Il trattato che dovrebbe regolare l’uscita del Regno Unito dall’Unione Europea, redatto dalla premier britannica, Teresa May, e da Jean Claude Junke Presidente della Commissione dell’Unione medesima, è stato sonoramente bocciato (432 “no” contro solo 202 “sì”) dalla Camera dei Comuni lunedì sera, mentre martedì la discussione di una mozione di sfiducia al governo che era stata presentata dal leader laburista Jeremy Corbyn non è tata approvata (325 no contro 306 sì).
Del resto se è vero che le condizioni dell’uscita sancite nel trattato sono pesantissime per gli inglesi, non si può non osservare che la rinnovata fiducia al governo in carica è testimonianza di una valutazione di portata non cruciale della questione “Brexit”. Anche se il partito di governo non poteva certo approvare una mozione di sfìducia presentata proprio dal capo dell’opposizione.
La questione principale, cioè quella dell’uscita è rimasta in sospeso, anche perché i due partiti principali sono divisi all’interno e la “Questione” è di una complessità senza pari, veramente da scrivere con la lettera maiuscola. Uscire dall’Europa non è affatto facile perché non si tratta di denunciare un trattato tra due o più stati. Questa è la cosa più semplice, ma dentro il quadro dell’Unione Europea è stata costruita un’economia con ampie forme di integrazione un po' in tutti i campi. Soprattutto attraverso Germania Olanda e Francia viaggia un’enorme quantità di beni con il Regno Unito.

DATI FORNITI:

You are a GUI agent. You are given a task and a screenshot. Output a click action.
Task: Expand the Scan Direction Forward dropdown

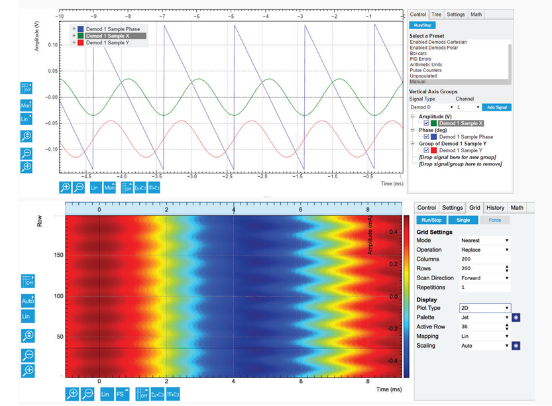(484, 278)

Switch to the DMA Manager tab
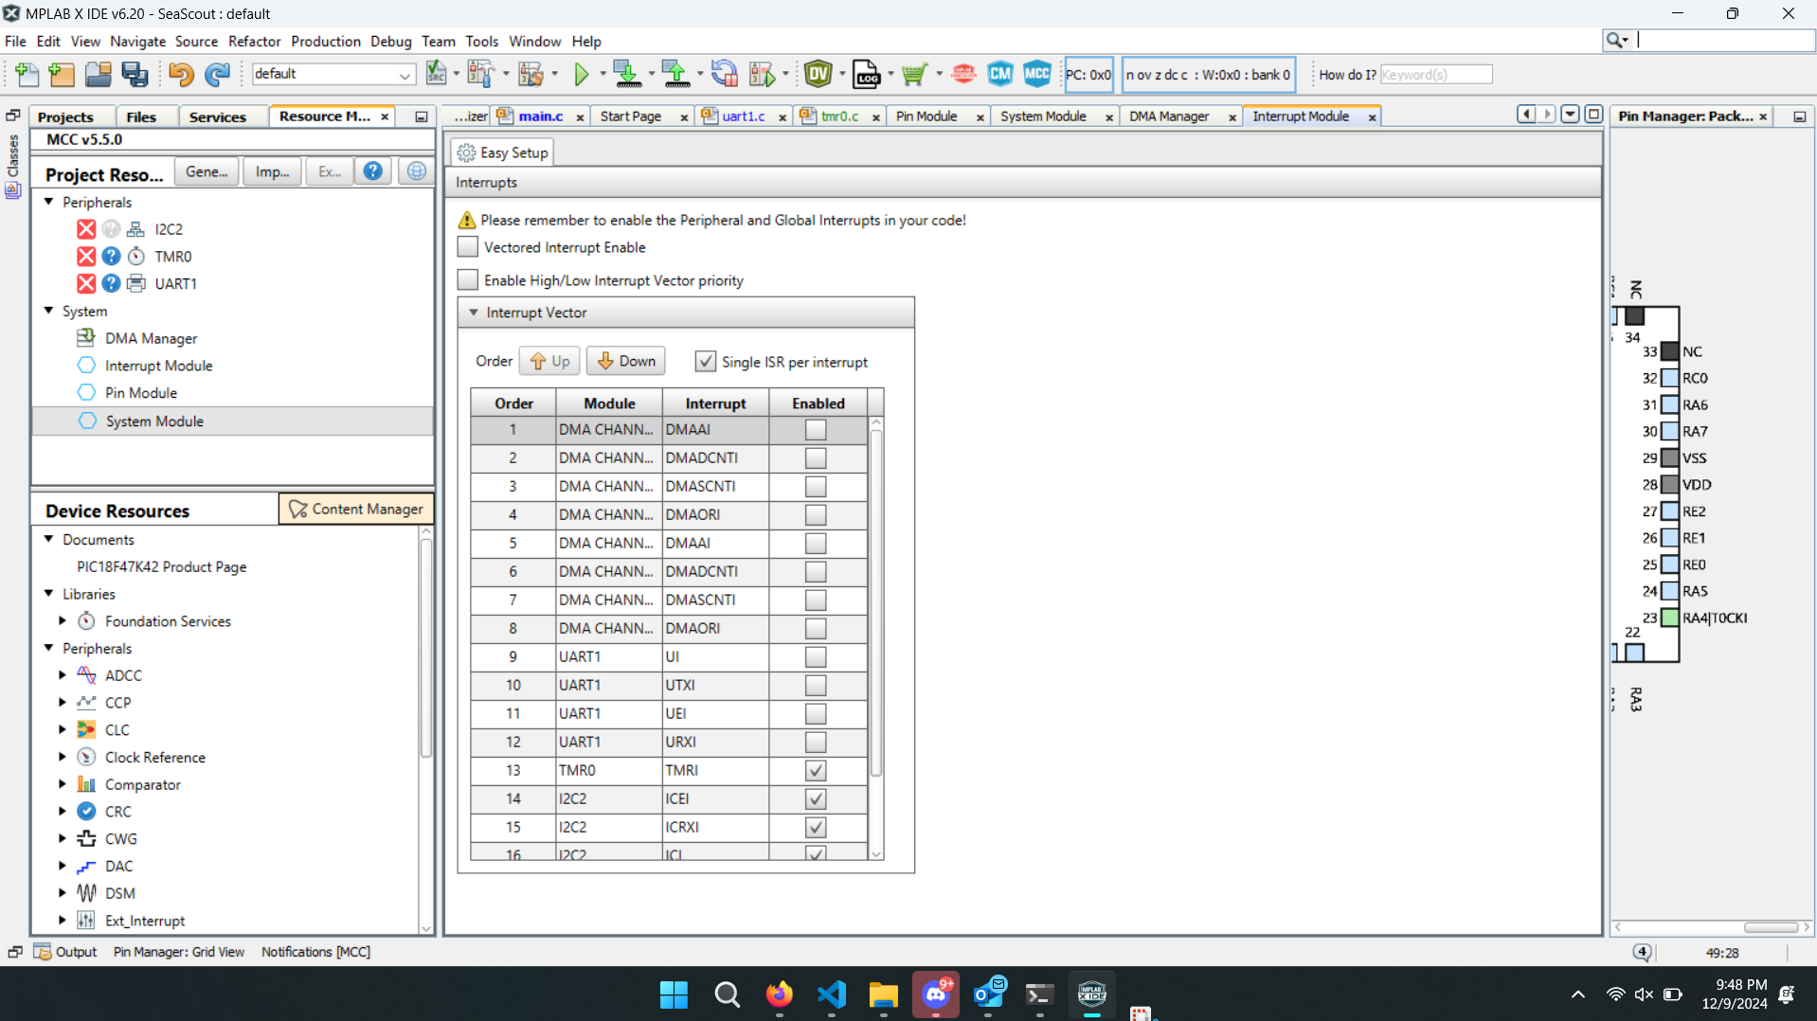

CONSEGNA A:
Estrai dall'articolo sulla Brexit, parola per parola, il passo che comincia con le parole contenenti "Del resto se" e si chiude con "dal capo dell’opposizione.".
CONSEGNA B:
Quali stati cita per nome l'articolo sulla Brexit?
CONSEGNA C:
Come si riduce a un elenco puntato il paragrafo dell'articolo sulla Brexit che inizia con "La questione principale", conservandone i fatti essenziali?
Per questo lavoro i dati non servono.

RISPOSTA A:
Del resto se è vero che le condizioni dell’uscita sancite nel trattato sono pesantissime per gli inglesi, non si può non osservare che la rinnovata fiducia al governo in carica è testimonianza di una valutazione di portata non cruciale della questione “Brexit”. Anche se il partito di governo non poteva certo approvare una mozione di sfìducia presentata proprio dal capo dell’opposizione.

RISPOSTA B:
Regno Unito, Germania, Olanda, Francia

RISPOSTA C:
- La questione dell'uscita è rimasta in sospeso.
- I due partiti principali sono divisi al loro interno.
- La questione è di una complessità senza pari.
- Uscire dall'Europa non è facile, perché non si tratta solo di denunciare un trattato tra stati.
- Nel quadro dell'Unione Europea si è costruita un'economia con ampie forme di integrazione in quasi tutti i campi.
- Un'enorme quantità di beni scambiati con il Regno Unito viaggia soprattutto attraverso Germania, Olanda e Francia.